Under the new tax regime, salaried individuals can benefit from a standard deduction of Rs 50,000. This deduction allows taxpayers to enjoy tax-exempt income up to Rs 7.5 lakh after applying the standard deduction and tax rebate. Family pensioners can also benefit from this deduction by claiming Rs 15,000 or 1/3rd (33.33%) of their pension, whichever is lower. Employer’s National Pension System (NPS) Contribution: Taxpayers can claim a deduction for the employer’s contribution to the NPS account under Section 80CCD(2) of the Income-Tax Act (ITA), 1961.

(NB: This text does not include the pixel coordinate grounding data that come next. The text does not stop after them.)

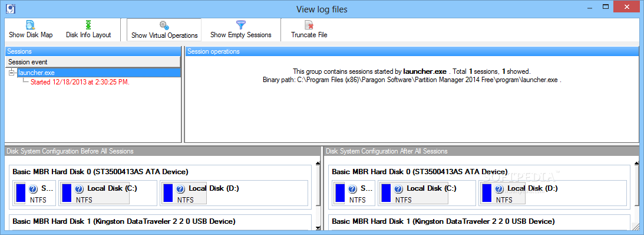This screenshot has height=235, width=644.
Task: Collapse the launcher.exe tree node
Action: (12, 73)
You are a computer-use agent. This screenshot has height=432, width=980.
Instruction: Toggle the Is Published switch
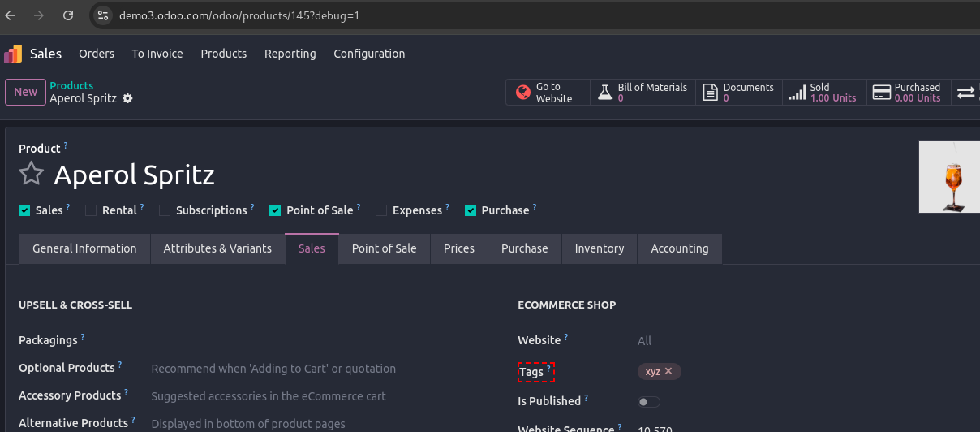pyautogui.click(x=649, y=402)
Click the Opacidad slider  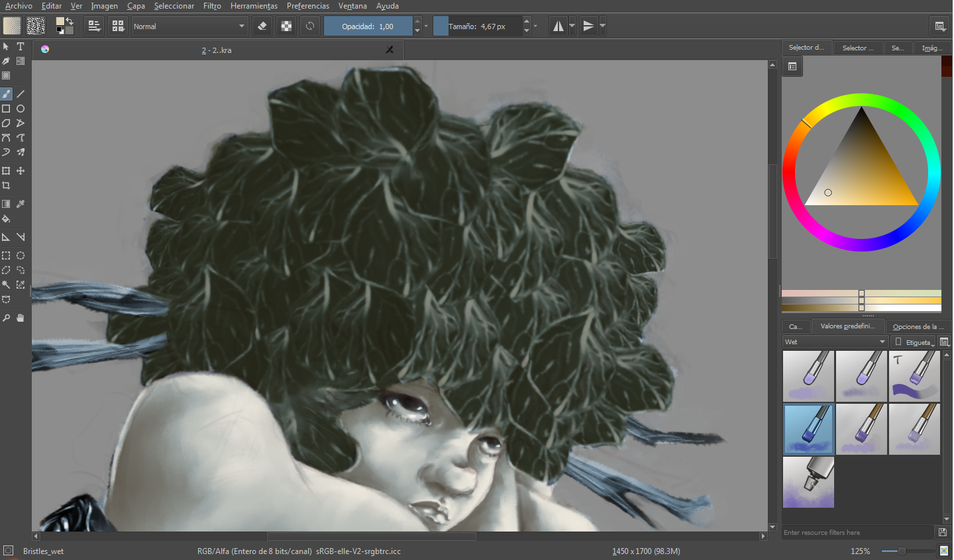[368, 26]
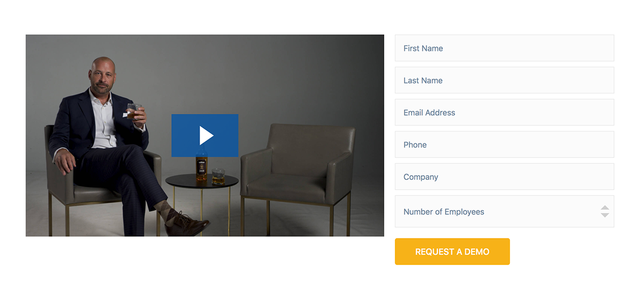Click the up arrow in Number of Employees
The width and height of the screenshot is (644, 296).
pyautogui.click(x=605, y=208)
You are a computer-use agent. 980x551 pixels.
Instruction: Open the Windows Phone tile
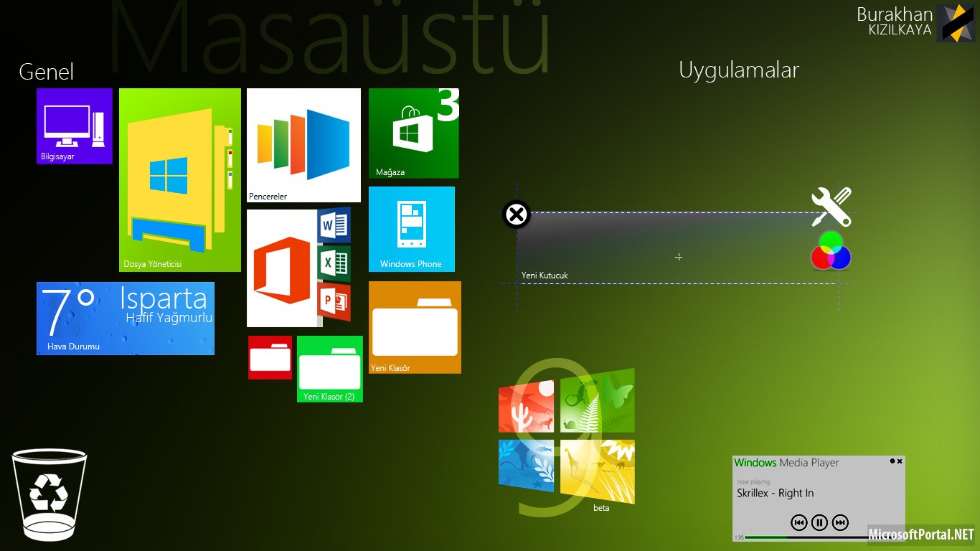[411, 229]
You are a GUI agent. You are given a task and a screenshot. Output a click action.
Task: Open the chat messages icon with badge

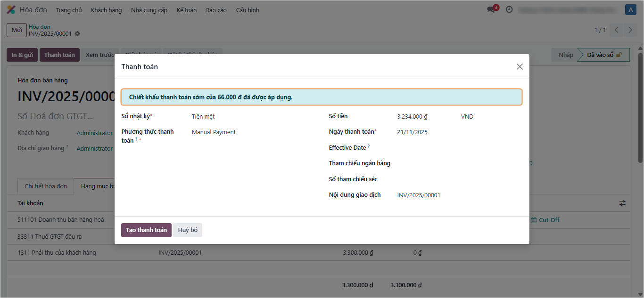click(x=491, y=10)
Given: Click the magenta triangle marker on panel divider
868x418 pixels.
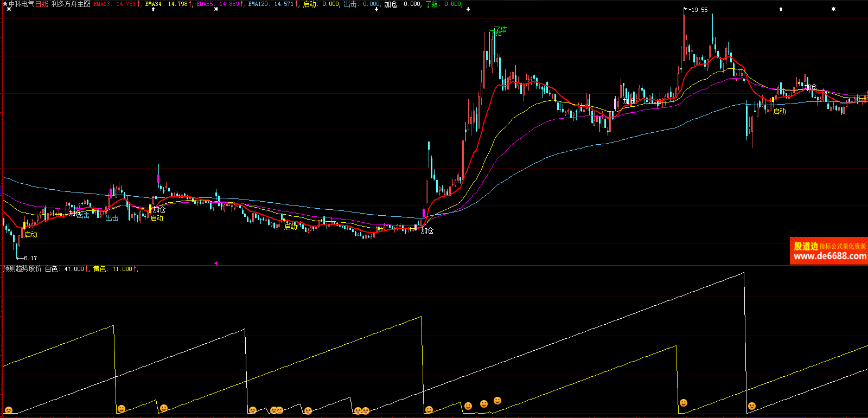Looking at the screenshot, I should pos(215,263).
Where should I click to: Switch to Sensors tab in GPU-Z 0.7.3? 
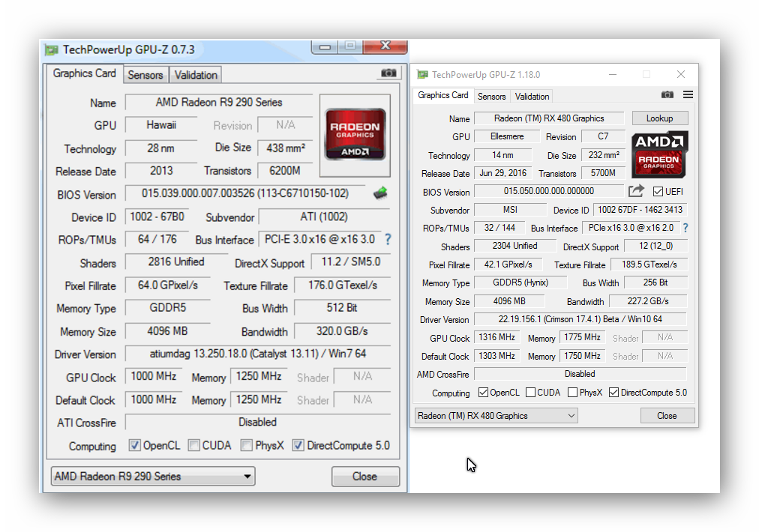click(145, 75)
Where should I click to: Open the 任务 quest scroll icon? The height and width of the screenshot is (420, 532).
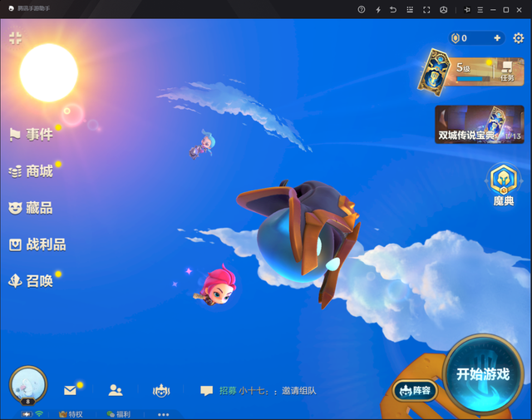click(507, 72)
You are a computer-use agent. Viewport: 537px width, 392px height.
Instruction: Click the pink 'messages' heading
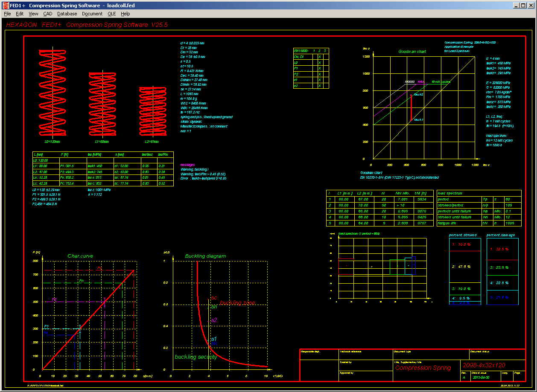point(188,165)
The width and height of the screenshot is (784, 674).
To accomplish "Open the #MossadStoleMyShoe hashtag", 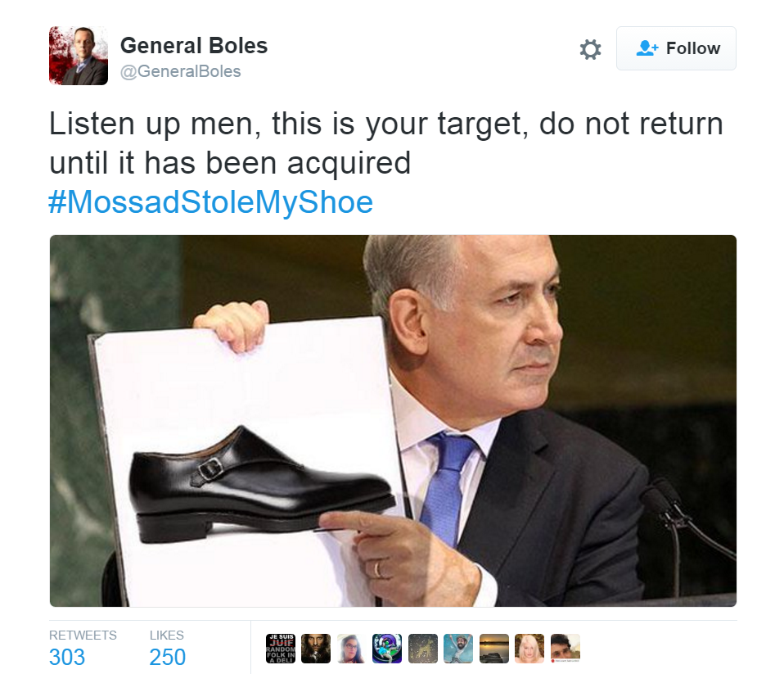I will (x=211, y=201).
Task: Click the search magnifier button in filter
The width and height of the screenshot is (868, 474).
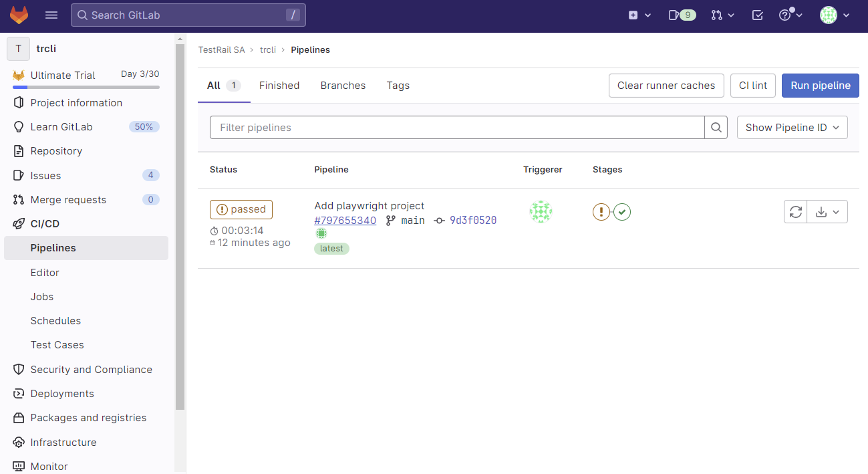Action: [716, 128]
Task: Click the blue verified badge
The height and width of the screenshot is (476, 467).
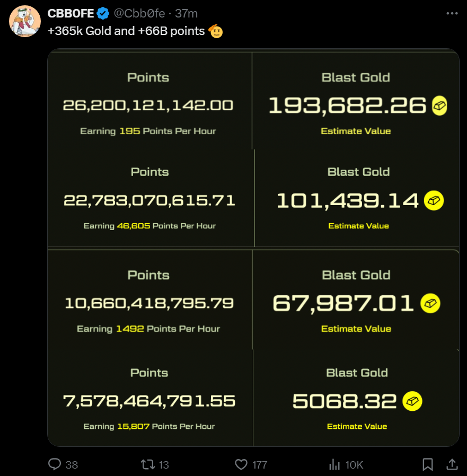Action: pyautogui.click(x=103, y=14)
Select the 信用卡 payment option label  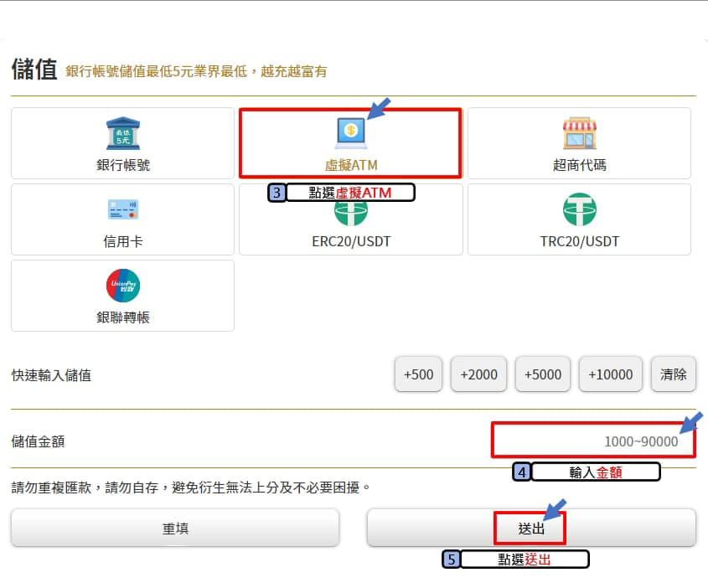coord(123,241)
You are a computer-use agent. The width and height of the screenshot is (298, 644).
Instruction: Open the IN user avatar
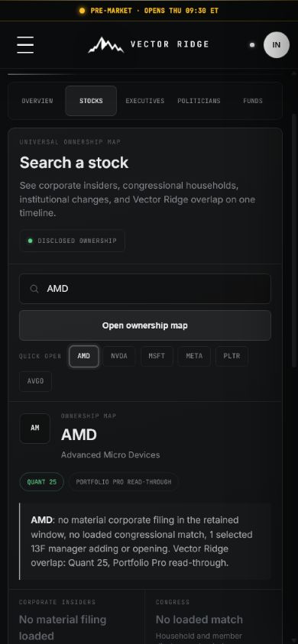tap(276, 45)
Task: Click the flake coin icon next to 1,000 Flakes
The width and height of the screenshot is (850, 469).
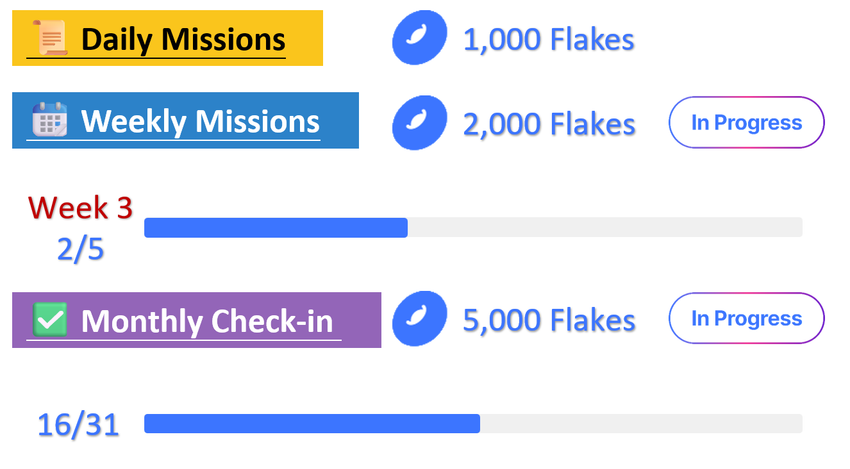Action: click(x=417, y=40)
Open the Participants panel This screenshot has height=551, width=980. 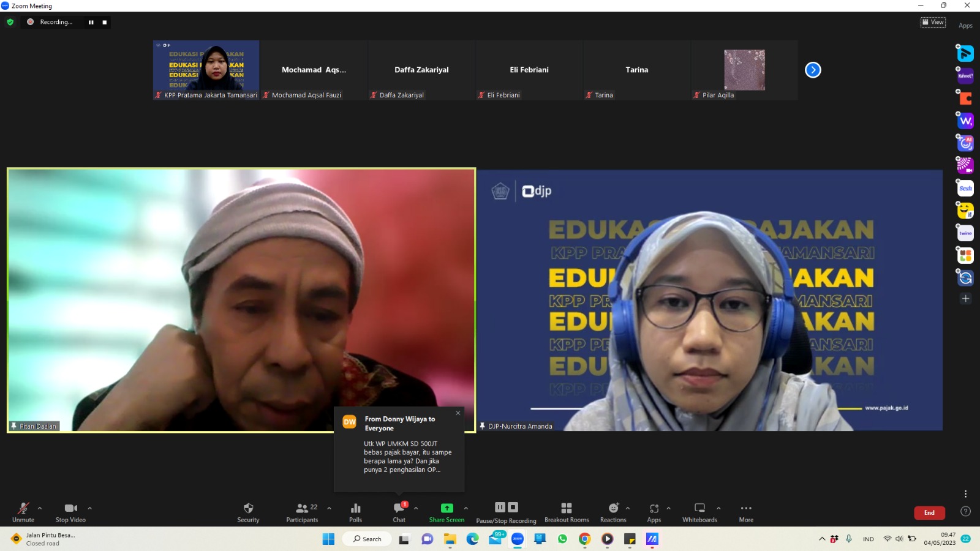tap(302, 512)
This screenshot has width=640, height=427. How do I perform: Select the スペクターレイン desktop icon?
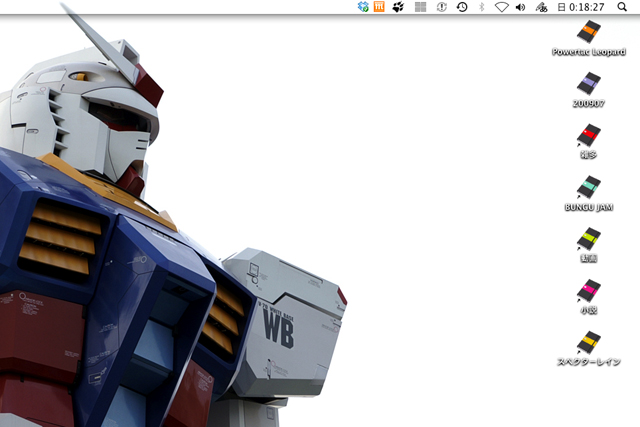pos(589,348)
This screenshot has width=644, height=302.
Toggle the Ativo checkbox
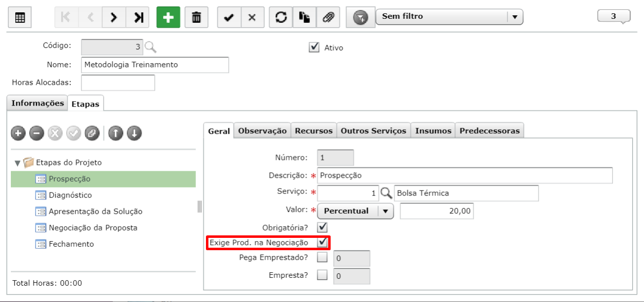(314, 47)
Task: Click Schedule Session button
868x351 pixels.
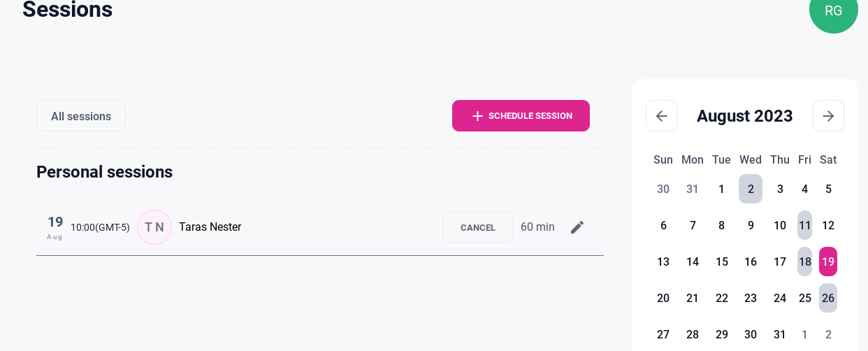Action: [x=521, y=116]
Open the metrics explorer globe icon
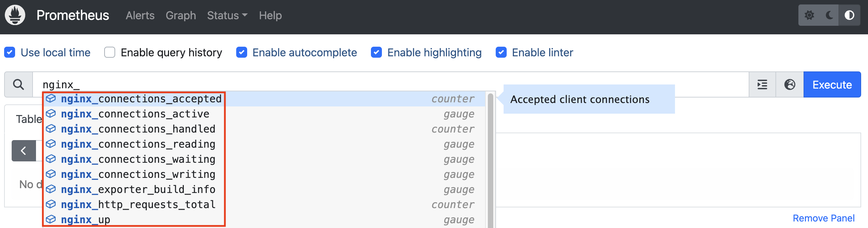Image resolution: width=868 pixels, height=228 pixels. coord(790,84)
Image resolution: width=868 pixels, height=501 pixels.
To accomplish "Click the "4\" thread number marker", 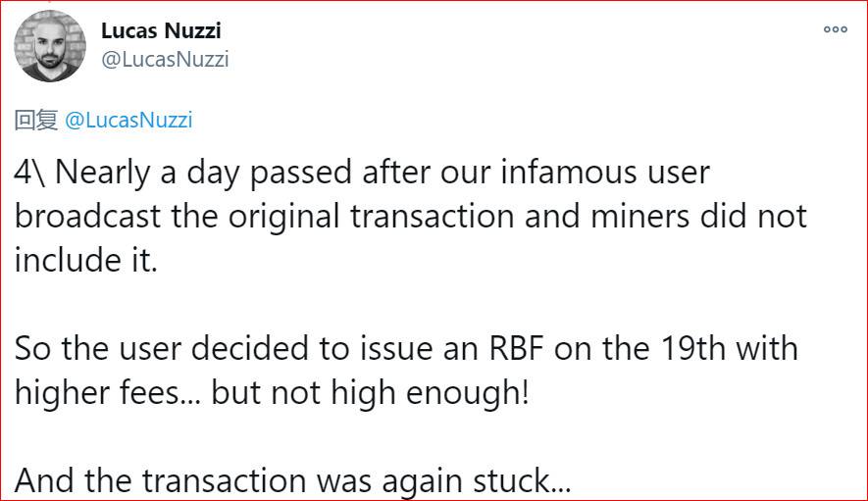I will [32, 173].
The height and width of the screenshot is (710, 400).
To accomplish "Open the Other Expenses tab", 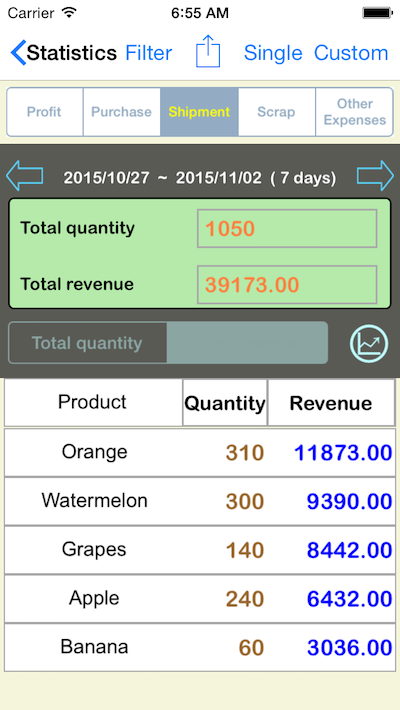I will 355,112.
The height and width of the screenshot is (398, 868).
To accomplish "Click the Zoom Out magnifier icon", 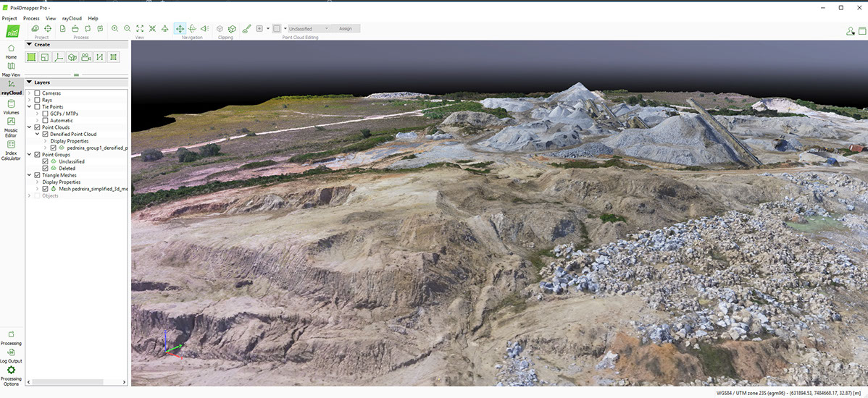I will (x=128, y=28).
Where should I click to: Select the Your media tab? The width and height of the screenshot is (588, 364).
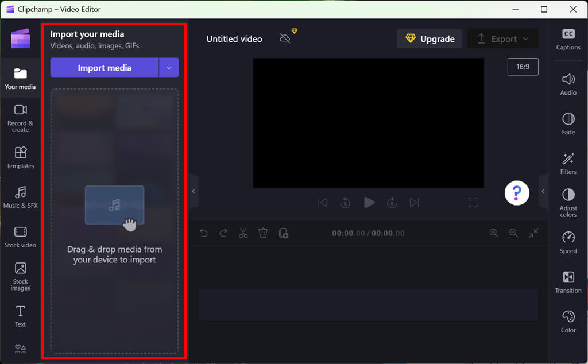click(x=20, y=79)
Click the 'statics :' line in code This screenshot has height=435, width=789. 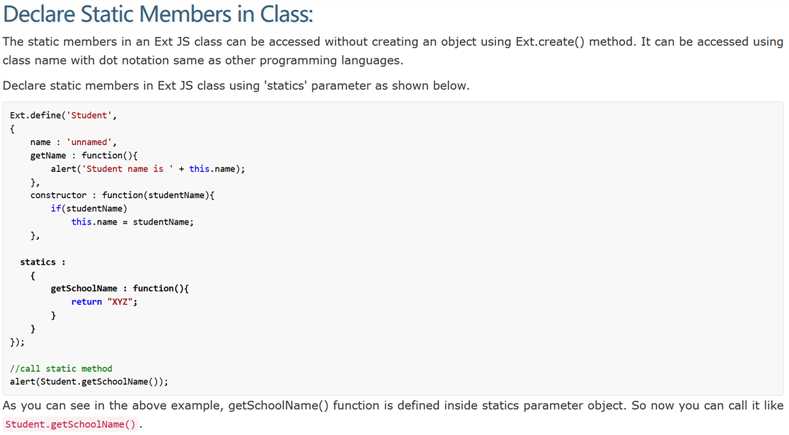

Additional Employee Costs:

Employees can claim a deduction for specific allowances provided by their employers under Section 80JJA of the ITA.

Family Pension Income:

Pension received by family members in the event of an employee’s death is exempt under Section 57(iia) of ITA.

Leave Encashment Exemption:

Taxpayers can claim a tax exemption of up to Rs 25 lakh on leave encashment under Section 10(10AA) of the ITA, subject to certain conditions. However, it’s important to note that certain deductions are not available under the new tax regime:

Chapter VI-A Deductions:

Investments in public provident fund (PPF), equity-linked savings scheme (ELSS), health insurance premiums under Section 80D, and other Chapter VI-A deductions are not available under the new tax regime.

Allowances:

Exemptions for allowances such as House Rent Allowance (HRA), Leave Travel Allowance (LTA), and entertainment allowances cannot be claimed under the new tax regime.

Interest on Housing Loans:

Deductions for interest paid on housing loans are not allowed on self-occupied or vacant properties under Section 24(b) of the ITA The new tax regime, which became the default option starting from the financial year (FY) 2023-24, offers adjusted tax brackets and lower tax rates. Taxpayers have the option to choose the old regime while filing their income tax return or by declaring it to their employer. The government introduced the new regime to leave more money in people’s hands, allowing taxpayers to choose where to allocate their funds without government incentives or disincentives. However, individuals opting for the new tax regime cannot claim various exemptions and deductions available under the old regime, including HRA, LTA, 80C, 80D, and others.